## Excerpt to read
* * *

With healthcare professionals, we conducted focus group discussions to explore experiences negotiating CCE use. To facilitate participation, we used asynchronous online discussions. These enable greater flexibility when capturing the views of busy health professionals. 21 Over the course of 1 week (May 2023), targeted health professionals shared their experiences and perceptions via a closed online platform, with moderation by members of the research team, who also posed questions, based on health professionals’ responses.
The study gained NHS Ethics Approval (IRAS ID: 303921), obtained from East of England-Cambridge East Research Ethics Committee; REC reference: 21/EE/0234. All participants received an information leaflet and gave informed consent. The patient experience team within NHS England and the Public and Patient Voices (PPV) Forum offered a commentary on the research design and the interpretation of findings.
Sampling and recruitment
We used purposive sampling from our structured, cross-sectional survey participants to capture a range of perspectives from men and women of varied ages; geographical locations; experiences of bowel disease; and the need for follow-up investigation (Table 1). Some had prior experience of colonoscopy, so were able to compare the two procedures. Healthcare professionals participated from pilot sites involved in the CCE patient experience cross-sectional survey.
Participant characteristics.
Analysis
Focus group discussions and the in-depth interviews were audio-recorded (with permission) and transcribed. Analysis, using NVivo 12 software, organized findings according to analytical and thematic headings. 22 We applied an inductive approach, following stages of familiarization, to generate an initial coding framework before exploring relationships between codes. We collated codes into potential themes, which were discussed by the team and summarized using example quotations to demonstrate meaning. To clarify and explain recurring themes we compared different patient accounts. Analyses by age and sex explored further variations in experiences. Patient themes were then used to interrogate the accounts of healthcare professionals. The team conducting the interviews were a health economist with an interest in endoscopy (KB), a medical sociologist (KA) and experts in qualitative and quantitative health sciences research (HE and LJ). LJ and HE conducted analysis, supplemented by regular discussion with the wider team.
Results
Participant characteristics
Our 48 participants (see Table 1) included a convenience series of 32 patients (25 in focus group discussions and 7 in-depth interviews) who were recruited from 18 of the NHS Trusts in the CCE pilot. Fifteen men and 17 women made up the patient sample, the majority of whom were aged 60–69 (mean age 60, SD 9.19). Owing to the low number of non-white participants in our wider cross-sectional survey, only one patient from a minority ethnic group participated. Sixteen healthcare professionals (consultant gastroenterologists, clinical endoscopists and nurse specialists) participated in the asynchronous online discussion. Surgeons were invited but none recruited. Fieldwork occurred between January and May 2023 and was staggered to enable our patient experiences to inform the health professional discussions.
Thematic findings
Patient experiences were grouped under the thematic headings: “pre-procedural experiences,” “navigating the procedure” and “reflections post-procedure.” Recurring themes of discomfort, anxiety and the need for clear information occurred throughout these themes (see Figure 1). “Future support needs” are summarized in a final theme. Differences according to patient sex are described. No age differences were found.

* * *

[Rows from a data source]
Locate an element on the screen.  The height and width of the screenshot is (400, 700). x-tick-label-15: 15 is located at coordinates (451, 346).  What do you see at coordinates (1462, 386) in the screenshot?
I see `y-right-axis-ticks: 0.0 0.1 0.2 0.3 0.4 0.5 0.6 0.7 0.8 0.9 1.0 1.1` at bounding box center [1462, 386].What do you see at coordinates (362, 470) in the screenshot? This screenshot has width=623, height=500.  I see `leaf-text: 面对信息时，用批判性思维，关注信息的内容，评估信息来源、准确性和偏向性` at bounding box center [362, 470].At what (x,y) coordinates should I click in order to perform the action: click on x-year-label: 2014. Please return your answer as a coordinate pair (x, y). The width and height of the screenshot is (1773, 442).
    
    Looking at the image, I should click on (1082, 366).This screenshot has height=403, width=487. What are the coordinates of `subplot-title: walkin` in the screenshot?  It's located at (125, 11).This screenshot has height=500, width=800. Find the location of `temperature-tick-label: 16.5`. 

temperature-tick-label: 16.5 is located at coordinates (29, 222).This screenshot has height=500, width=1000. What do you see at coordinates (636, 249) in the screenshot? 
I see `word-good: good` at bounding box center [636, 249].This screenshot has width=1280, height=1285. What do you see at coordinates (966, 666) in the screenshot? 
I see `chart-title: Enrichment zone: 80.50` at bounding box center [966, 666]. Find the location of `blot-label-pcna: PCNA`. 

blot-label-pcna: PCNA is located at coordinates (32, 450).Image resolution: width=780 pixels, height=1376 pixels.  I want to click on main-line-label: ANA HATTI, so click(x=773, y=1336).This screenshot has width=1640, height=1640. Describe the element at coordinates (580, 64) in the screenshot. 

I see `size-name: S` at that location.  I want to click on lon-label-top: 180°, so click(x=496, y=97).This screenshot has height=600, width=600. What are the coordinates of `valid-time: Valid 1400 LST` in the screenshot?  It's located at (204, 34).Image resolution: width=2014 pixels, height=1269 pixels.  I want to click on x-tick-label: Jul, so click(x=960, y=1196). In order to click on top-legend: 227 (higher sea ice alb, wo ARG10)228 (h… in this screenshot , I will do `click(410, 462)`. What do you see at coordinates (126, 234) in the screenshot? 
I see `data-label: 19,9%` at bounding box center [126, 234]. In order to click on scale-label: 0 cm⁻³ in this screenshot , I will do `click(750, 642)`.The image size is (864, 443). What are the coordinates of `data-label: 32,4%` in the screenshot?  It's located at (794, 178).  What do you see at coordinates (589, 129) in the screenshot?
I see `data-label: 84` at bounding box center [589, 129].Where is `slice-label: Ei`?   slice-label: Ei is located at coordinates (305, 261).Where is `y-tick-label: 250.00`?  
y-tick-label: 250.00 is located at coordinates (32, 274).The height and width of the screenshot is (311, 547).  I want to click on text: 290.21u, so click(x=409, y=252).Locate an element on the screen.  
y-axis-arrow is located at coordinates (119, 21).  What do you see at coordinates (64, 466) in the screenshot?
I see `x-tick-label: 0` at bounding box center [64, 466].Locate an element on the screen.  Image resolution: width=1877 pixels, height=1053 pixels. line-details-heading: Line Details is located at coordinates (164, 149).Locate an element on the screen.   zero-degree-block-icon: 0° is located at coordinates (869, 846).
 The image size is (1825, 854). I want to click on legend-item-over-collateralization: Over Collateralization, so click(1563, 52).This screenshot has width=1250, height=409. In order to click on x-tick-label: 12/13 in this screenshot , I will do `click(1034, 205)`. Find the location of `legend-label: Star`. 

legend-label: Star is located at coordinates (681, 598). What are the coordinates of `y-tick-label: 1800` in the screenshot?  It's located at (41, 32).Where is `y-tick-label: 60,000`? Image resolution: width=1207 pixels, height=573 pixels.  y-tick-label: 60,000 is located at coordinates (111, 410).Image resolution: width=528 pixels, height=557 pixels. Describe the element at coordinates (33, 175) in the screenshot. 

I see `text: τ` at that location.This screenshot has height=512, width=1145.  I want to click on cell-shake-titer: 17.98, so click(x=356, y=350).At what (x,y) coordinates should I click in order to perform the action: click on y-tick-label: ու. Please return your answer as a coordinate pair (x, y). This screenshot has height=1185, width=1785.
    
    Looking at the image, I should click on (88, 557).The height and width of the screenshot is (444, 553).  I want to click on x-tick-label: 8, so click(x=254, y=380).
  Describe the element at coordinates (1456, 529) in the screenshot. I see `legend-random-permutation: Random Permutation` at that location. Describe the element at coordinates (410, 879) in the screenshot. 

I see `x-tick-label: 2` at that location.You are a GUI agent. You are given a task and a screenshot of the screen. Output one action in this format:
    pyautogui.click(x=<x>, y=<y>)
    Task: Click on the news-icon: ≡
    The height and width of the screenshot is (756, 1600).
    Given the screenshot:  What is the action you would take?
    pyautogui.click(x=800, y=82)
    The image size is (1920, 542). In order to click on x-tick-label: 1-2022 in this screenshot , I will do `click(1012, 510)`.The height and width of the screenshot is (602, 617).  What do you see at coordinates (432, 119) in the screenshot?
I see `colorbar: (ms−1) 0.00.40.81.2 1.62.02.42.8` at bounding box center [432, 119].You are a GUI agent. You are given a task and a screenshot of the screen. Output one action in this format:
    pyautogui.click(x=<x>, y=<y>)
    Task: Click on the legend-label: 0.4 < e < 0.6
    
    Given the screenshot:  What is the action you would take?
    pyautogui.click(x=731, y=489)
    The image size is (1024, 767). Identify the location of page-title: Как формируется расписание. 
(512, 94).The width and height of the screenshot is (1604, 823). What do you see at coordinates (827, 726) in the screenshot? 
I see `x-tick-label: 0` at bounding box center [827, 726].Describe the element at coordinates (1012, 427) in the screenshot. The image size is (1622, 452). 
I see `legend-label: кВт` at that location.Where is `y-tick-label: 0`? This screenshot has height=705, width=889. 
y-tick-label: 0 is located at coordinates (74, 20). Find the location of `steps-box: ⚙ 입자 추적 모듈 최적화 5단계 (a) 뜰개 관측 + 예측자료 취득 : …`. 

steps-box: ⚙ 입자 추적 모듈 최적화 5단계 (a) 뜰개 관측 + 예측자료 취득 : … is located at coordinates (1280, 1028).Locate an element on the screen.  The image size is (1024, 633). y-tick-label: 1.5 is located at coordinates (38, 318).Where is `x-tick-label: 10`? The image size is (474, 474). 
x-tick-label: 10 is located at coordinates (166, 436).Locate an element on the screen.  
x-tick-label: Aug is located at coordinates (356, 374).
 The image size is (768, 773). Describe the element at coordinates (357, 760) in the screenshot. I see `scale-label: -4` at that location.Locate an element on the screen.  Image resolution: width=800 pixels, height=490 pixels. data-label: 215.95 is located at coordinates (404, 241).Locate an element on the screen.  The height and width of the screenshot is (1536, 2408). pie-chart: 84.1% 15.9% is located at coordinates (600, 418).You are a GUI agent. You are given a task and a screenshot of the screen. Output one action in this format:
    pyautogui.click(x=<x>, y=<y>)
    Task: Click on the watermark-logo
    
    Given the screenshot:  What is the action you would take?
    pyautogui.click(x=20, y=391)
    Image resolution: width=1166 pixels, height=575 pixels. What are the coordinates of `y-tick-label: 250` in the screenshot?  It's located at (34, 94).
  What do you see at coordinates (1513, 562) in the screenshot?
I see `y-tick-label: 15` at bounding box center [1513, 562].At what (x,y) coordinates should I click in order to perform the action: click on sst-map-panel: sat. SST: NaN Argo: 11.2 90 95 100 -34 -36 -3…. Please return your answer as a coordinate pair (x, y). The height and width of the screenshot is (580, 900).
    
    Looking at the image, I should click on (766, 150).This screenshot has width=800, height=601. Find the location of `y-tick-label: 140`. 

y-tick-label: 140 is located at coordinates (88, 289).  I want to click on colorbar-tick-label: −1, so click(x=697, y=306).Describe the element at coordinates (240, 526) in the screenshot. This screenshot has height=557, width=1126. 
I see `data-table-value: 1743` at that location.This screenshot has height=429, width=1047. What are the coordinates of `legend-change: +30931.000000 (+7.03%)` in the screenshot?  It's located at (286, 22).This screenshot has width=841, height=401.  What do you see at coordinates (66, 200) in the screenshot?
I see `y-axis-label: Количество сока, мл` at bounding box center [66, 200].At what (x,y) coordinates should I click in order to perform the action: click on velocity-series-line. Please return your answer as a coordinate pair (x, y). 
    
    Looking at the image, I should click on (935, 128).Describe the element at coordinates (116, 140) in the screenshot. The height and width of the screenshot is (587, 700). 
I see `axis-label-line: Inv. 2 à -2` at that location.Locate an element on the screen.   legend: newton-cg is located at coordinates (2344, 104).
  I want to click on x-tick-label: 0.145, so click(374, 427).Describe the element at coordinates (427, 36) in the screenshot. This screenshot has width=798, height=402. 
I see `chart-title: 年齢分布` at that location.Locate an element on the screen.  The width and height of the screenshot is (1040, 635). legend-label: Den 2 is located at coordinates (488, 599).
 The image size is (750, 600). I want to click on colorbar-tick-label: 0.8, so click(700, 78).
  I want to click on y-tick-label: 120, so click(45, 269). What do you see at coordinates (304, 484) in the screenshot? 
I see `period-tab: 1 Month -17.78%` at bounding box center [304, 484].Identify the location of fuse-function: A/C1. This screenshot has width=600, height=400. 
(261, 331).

* * *

## Brief A
From the study excerpt, list every member of the interview team by the initials given, with the role or expertise it states for each.
## Brief B
Write the next part of the capsule endoscopy study excerpt, starting after its final sentence about age differences.

## Answer space A
- KB: health economist with an interest in endoscopy
- KA: medical sociologist
- HE: expert in qualitative and quantitative health sciences research
- LJ: expert in qualitative and quantitative health sciences research

## Answer space B
Overview of qualitative research finding.
Pre-procedural experiences
Patients had varied expectations prior to the CCE procedure, partly owing to previous experiences of colonoscopy and the information provided by clinical teams. Patients were generally optimistic about the prospect of CCE, especially those able to compare it with colonoscopy, who anticipated less discomfort. Others were reassured that the procedure could be done at home. Some (all male) associated CCE with the potential for less embarrassment.
Uninformed choices
Adequacy of patient information differed across sites. Some patients reported distrust because of what they regarded as the overly positive impression of CCE portrayed in information leaflets. Patients also described confusion, as they felt hospital and manufacturer leaflets provided contradictory information: There were [discrepancies] between the information that was on the printed sheets that came from the hospital. . .and the manufacturer’s information that was in the [preparation medication] boxes. . .It was absolutely clear what to do and then when you read the other one, you thought, oh that’s not quite the same as on the other sheet. So, which one do I follow? Male patient, 66, interviewee, no further investigation
Gender differences were apparent, with women more likely to report feeling poorly informed. Patients felt particularly ill-informed about the potential for further investigations. They also reported misunderstandings about the bowel preparation (described later). A few patients felt under pressure to accept CCE and those, who required further investigations, described regret: I really wished I’d been offered a choice but I wasn’t. . .I ended up going for two colonoscopies [due to failure of preparations in the first] and I just thought well if I hadn’t have had the [CCE]. . .I actually ended up being really annoyed that I had to do it that many times. . .I didn’t get a choice. Female patient, 40, further investigation needed
Bowel preparation (with which some included the procedural boosters)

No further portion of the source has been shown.